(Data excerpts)
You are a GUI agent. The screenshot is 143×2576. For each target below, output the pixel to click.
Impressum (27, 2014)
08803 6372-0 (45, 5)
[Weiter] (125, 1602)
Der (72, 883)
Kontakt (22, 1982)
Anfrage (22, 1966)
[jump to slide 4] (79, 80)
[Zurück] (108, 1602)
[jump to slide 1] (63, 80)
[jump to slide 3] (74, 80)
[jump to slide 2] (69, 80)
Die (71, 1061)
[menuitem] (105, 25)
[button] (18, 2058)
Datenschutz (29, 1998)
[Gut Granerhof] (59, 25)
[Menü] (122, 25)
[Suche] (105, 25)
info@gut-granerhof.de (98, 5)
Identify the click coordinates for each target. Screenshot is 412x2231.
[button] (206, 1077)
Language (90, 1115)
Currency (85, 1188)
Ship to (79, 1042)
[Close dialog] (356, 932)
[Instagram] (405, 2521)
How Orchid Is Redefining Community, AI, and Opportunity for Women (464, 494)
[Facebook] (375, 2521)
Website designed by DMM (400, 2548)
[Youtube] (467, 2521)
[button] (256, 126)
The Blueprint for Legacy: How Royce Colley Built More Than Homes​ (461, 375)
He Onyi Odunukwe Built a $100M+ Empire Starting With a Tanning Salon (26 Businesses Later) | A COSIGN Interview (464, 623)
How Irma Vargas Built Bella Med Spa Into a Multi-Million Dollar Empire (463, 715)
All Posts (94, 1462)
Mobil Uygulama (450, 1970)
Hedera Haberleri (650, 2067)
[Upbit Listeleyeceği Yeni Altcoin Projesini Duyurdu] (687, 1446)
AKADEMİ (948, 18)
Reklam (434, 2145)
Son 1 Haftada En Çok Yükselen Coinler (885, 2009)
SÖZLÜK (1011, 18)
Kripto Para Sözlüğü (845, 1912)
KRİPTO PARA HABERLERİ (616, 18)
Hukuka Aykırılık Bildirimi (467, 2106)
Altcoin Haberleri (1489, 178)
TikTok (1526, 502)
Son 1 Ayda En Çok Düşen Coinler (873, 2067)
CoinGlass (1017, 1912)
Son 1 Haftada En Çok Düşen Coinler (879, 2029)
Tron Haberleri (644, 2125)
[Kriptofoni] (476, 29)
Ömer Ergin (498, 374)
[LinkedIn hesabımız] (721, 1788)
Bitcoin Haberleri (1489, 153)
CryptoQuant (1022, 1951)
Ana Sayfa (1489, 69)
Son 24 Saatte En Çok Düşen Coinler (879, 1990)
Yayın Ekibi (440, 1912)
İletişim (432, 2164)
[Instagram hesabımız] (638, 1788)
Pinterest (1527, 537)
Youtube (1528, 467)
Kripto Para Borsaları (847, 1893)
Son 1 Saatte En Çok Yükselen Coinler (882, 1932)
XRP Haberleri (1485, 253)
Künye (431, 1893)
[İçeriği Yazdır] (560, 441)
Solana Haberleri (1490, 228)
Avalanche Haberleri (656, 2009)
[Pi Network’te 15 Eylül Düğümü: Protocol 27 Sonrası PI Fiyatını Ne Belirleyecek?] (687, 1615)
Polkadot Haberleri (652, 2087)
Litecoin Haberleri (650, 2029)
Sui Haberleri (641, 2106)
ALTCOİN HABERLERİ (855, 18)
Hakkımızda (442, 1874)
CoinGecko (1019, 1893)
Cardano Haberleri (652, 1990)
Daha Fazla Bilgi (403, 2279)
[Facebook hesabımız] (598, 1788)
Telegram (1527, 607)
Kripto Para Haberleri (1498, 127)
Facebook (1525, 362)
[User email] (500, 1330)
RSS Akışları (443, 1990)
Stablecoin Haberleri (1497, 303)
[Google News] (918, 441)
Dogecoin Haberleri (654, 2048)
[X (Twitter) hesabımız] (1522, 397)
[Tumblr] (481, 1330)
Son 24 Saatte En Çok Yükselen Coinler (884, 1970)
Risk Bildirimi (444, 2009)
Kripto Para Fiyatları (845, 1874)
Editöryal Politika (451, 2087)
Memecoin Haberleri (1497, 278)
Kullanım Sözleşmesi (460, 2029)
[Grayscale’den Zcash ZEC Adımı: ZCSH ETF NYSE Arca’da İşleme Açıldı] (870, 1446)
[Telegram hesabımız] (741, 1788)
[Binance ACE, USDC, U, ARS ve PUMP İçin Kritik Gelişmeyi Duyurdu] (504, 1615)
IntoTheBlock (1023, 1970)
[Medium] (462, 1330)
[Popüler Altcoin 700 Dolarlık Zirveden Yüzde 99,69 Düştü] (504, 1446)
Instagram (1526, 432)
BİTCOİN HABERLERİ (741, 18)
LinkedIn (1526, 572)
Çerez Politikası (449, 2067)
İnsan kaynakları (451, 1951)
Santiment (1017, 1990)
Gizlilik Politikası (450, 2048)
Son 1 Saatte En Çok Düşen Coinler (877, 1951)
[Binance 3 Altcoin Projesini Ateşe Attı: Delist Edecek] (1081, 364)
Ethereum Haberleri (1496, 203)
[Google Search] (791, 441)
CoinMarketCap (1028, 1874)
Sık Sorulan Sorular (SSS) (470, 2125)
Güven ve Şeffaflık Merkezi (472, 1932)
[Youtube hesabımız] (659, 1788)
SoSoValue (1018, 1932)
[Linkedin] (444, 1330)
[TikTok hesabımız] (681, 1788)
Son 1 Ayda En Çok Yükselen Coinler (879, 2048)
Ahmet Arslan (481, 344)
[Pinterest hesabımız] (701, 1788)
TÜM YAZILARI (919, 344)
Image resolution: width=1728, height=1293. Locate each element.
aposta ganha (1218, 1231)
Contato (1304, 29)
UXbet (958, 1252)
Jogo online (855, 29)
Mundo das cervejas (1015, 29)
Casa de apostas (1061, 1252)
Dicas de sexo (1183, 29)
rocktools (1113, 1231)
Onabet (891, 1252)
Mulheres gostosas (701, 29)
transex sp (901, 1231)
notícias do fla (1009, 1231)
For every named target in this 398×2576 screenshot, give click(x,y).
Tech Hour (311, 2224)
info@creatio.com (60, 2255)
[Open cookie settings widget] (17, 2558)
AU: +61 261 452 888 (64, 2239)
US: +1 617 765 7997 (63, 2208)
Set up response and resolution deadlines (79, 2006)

» TASK OBJECTIVE
From the records above, copy every line that includes the word "hesabımız".

» EXERCISE RESULT
[LinkedIn hesabımız] (721, 1788)
[Instagram hesabımız] (638, 1788)
[Facebook hesabımız] (598, 1788)
[X (Twitter) hesabımız] (1522, 397)
[Telegram hesabımız] (741, 1788)
[Youtube hesabımız] (659, 1788)
[TikTok hesabımız] (681, 1788)
[Pinterest hesabımız] (701, 1788)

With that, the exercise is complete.